- Описание задания -
Перепечатайте без изменений фрагмент извлечённого текста ниже, начиная со слов «Уважая мнение своего» и заканчивая словами «и на людях.».

Уважая мнение своего мужа о том, что она должна поддержать производителей женских шляпок, Джекки начала носить шляпы. Однажды, когда из Нью-Йорка прилетел Кеннет, чтобы сделать Джекки прическу, президент вошел в комнату, где парикмахер занимался своим делом. Увидя замысловатую прическу, которую он придумал для первой леди, президент открыл рот от изумления. «Боже мой, — обратился он к парикмахеру. — Неужели вы хотите погубить меня как политика?» Кеннету потребовалось полчаса на то, чтобы изменить прическу. Наконец, президент был удовлетворен.
Джек Кеннеди никогда не был нежным мужем и держался с Джекки отчужденно как в интимной обстановке, так и на людях.

- Данные -
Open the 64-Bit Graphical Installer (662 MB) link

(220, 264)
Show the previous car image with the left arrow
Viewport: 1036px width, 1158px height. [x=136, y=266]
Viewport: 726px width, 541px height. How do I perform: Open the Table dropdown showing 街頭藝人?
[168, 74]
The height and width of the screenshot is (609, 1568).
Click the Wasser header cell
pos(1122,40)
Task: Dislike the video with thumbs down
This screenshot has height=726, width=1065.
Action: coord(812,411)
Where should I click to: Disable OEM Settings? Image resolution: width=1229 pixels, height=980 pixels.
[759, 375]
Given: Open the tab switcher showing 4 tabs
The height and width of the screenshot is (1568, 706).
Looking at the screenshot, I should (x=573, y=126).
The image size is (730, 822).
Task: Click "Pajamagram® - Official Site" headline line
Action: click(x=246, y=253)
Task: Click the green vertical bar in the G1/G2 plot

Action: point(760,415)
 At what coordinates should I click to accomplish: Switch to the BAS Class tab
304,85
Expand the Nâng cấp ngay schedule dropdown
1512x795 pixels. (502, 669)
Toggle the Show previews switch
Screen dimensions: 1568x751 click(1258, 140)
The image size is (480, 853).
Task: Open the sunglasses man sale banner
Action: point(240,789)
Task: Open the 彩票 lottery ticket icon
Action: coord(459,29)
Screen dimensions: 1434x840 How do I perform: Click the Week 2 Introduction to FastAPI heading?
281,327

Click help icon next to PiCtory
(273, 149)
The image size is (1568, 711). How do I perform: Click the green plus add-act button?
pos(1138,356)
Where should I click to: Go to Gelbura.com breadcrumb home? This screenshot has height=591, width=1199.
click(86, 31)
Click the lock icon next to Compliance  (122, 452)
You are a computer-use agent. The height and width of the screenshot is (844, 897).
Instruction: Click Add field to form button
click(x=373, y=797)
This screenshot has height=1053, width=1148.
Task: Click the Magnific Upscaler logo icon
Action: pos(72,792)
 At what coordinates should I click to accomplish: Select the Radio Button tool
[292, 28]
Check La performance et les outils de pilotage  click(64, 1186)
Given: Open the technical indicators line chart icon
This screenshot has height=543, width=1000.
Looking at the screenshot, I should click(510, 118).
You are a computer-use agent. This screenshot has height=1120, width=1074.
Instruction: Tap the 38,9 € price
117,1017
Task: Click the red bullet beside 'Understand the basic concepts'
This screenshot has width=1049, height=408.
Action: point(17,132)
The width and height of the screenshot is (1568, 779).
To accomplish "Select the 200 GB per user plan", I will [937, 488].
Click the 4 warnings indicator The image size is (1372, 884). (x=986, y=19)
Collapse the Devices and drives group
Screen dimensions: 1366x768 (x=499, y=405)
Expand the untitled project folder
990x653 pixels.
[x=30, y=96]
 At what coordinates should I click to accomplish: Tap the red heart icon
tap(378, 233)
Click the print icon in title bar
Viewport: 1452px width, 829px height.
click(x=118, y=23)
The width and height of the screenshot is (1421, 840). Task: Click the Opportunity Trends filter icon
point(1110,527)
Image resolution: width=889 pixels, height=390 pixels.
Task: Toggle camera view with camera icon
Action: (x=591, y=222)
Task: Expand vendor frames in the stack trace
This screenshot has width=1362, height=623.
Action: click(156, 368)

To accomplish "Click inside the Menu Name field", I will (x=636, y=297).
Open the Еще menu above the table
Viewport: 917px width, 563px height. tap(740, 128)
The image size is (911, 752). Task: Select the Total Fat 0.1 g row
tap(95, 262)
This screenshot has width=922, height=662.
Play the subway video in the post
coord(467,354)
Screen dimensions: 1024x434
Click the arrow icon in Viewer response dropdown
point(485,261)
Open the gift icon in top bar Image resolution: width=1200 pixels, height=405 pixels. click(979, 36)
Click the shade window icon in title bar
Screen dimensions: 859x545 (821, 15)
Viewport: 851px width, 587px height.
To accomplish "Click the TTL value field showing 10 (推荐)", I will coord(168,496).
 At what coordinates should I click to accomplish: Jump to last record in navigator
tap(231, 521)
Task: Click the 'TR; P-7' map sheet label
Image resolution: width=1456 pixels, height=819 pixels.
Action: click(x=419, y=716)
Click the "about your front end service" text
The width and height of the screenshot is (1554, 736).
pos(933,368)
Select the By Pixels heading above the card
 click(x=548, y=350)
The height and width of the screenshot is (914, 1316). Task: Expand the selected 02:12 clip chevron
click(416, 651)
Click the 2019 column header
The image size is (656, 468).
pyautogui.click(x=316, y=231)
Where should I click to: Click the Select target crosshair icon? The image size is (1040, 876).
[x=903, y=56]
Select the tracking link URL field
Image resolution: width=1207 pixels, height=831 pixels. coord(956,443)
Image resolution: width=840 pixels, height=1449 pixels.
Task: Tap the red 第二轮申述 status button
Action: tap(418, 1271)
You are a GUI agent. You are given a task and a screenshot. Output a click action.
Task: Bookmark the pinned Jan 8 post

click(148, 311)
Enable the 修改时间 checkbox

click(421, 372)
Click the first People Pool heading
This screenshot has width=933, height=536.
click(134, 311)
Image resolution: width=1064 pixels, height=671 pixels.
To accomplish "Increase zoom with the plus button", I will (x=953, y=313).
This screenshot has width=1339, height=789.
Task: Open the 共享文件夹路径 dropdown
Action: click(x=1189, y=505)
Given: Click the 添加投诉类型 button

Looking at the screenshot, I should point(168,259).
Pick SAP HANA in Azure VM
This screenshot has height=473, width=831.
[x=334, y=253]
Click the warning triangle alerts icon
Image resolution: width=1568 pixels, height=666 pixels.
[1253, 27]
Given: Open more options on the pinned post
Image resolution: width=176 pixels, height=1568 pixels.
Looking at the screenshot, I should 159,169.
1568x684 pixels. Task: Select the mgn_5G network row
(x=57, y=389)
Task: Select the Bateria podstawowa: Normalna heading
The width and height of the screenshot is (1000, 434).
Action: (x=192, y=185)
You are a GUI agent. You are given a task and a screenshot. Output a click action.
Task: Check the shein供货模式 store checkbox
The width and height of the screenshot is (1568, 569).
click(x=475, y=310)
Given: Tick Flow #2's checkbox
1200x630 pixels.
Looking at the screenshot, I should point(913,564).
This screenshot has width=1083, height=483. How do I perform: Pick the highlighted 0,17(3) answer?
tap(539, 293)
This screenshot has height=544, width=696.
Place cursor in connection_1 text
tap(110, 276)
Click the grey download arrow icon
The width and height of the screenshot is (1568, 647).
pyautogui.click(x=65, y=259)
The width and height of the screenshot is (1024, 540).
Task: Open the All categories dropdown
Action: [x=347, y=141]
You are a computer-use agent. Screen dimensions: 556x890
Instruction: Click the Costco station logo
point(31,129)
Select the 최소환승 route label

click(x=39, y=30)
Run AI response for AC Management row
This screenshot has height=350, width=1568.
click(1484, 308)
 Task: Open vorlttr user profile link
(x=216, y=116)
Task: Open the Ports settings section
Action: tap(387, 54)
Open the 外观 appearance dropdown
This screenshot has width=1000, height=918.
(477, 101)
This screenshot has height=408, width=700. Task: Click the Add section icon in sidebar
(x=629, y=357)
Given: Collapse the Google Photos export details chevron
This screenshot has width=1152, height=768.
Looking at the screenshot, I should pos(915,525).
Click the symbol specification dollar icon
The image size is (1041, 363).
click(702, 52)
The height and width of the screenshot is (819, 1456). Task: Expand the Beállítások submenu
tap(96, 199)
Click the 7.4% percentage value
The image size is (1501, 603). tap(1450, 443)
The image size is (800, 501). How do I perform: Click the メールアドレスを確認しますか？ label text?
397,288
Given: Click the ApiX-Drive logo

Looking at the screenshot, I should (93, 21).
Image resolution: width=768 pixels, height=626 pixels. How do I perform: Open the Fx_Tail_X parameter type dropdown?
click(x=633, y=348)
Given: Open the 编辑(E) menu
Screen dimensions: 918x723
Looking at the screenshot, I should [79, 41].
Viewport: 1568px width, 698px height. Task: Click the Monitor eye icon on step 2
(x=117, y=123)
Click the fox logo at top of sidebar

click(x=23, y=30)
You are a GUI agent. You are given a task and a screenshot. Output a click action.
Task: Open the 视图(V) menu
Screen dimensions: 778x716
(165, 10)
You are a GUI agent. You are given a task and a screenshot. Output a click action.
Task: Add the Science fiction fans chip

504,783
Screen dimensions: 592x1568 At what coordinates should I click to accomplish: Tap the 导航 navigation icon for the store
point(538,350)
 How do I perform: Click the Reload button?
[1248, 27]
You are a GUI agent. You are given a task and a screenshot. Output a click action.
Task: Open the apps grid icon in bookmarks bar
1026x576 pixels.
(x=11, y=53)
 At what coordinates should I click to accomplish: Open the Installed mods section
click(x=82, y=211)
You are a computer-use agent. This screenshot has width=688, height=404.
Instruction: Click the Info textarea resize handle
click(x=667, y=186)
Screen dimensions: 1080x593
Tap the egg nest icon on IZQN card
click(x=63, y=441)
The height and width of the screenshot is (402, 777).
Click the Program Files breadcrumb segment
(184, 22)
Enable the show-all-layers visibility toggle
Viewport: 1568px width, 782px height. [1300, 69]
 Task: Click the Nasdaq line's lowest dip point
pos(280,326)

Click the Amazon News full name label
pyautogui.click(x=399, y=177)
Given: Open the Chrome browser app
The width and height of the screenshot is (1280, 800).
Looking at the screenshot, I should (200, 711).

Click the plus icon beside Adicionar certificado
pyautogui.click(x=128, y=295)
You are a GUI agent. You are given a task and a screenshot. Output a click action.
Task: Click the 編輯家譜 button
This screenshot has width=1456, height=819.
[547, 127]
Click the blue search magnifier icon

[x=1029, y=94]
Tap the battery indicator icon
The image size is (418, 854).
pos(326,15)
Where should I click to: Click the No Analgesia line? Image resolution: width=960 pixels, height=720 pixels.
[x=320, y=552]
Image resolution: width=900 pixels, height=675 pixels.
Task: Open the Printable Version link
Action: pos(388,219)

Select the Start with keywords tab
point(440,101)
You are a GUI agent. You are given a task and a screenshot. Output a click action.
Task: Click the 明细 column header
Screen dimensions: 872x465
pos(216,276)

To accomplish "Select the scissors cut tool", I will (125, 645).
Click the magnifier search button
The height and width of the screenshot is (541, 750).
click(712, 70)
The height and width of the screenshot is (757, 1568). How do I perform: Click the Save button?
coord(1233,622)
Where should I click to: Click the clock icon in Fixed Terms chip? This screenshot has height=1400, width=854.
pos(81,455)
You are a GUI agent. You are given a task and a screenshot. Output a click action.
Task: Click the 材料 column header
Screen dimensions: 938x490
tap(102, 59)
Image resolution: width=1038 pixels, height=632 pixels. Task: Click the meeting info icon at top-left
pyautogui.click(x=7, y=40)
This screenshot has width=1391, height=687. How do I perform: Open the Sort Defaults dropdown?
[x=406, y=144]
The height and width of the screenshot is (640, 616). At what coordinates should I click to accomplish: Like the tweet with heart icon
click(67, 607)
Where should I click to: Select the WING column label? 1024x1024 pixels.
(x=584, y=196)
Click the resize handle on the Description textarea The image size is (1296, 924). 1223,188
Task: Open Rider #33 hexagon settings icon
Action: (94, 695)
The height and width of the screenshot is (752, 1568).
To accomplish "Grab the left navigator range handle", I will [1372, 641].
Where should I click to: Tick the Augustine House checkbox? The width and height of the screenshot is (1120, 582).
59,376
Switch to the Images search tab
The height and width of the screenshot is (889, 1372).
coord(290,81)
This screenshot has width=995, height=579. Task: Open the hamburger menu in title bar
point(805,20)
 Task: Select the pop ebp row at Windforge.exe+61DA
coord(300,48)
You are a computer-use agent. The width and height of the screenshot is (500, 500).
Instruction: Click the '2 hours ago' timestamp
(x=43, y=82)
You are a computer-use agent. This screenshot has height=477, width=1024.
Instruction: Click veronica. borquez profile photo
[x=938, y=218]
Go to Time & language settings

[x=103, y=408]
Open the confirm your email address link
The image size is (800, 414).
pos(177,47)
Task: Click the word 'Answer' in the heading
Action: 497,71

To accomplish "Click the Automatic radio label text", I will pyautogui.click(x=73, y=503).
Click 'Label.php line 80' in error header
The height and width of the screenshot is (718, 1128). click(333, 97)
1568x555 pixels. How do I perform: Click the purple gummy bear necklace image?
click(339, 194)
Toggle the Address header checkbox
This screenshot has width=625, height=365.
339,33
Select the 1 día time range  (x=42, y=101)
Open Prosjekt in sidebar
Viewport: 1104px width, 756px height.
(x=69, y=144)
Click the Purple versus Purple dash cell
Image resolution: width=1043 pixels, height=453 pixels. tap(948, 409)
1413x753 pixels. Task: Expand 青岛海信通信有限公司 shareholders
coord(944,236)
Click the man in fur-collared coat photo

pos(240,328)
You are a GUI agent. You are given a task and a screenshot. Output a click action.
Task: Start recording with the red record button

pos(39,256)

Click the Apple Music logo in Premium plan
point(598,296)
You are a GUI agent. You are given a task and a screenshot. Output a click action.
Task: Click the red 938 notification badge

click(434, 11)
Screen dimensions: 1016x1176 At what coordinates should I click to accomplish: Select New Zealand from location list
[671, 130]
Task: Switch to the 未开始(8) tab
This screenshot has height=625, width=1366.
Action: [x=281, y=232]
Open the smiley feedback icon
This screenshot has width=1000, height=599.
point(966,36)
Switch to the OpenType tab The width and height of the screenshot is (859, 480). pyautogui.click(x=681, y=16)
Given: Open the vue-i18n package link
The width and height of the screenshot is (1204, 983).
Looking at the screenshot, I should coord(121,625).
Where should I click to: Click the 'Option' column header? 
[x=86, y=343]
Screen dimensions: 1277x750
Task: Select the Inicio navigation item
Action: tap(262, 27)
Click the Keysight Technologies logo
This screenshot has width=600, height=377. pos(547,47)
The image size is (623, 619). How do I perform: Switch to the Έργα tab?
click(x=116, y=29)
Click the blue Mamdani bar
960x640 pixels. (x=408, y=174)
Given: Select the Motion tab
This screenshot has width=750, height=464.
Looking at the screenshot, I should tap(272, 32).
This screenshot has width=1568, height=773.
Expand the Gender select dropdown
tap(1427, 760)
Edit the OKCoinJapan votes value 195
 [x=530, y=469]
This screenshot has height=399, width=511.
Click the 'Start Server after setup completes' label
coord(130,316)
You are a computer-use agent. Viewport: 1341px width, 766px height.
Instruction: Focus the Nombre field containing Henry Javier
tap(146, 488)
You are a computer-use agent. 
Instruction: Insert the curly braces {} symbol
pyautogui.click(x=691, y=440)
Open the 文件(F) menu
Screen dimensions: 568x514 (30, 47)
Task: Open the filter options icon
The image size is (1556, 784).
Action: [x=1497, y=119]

- Решение -
Уважая мнение своего мужа о том, что она должна поддержать производителей женских шляпок, Джекки начала носить шляпы. Однажды, когда из Нью-Йорка прилетел Кеннет, чтобы сделать Джекки прическу, президент вошел в комнату, где парикмахер занимался своим делом. Увидя замысловатую прическу, которую он придумал для первой леди, президент открыл рот от изумления. «Боже мой, — обратился он к парикмахеру. — Неужели вы хотите погубить меня как политика?» Кеннету потребовалось полчаса на то, чтобы изменить прическу. Наконец, президент был удовлетворен.
Джек Кеннеди никогда не был нежным мужем и держался с Джекки отчужденно как в интимной обстановке, так и на людях.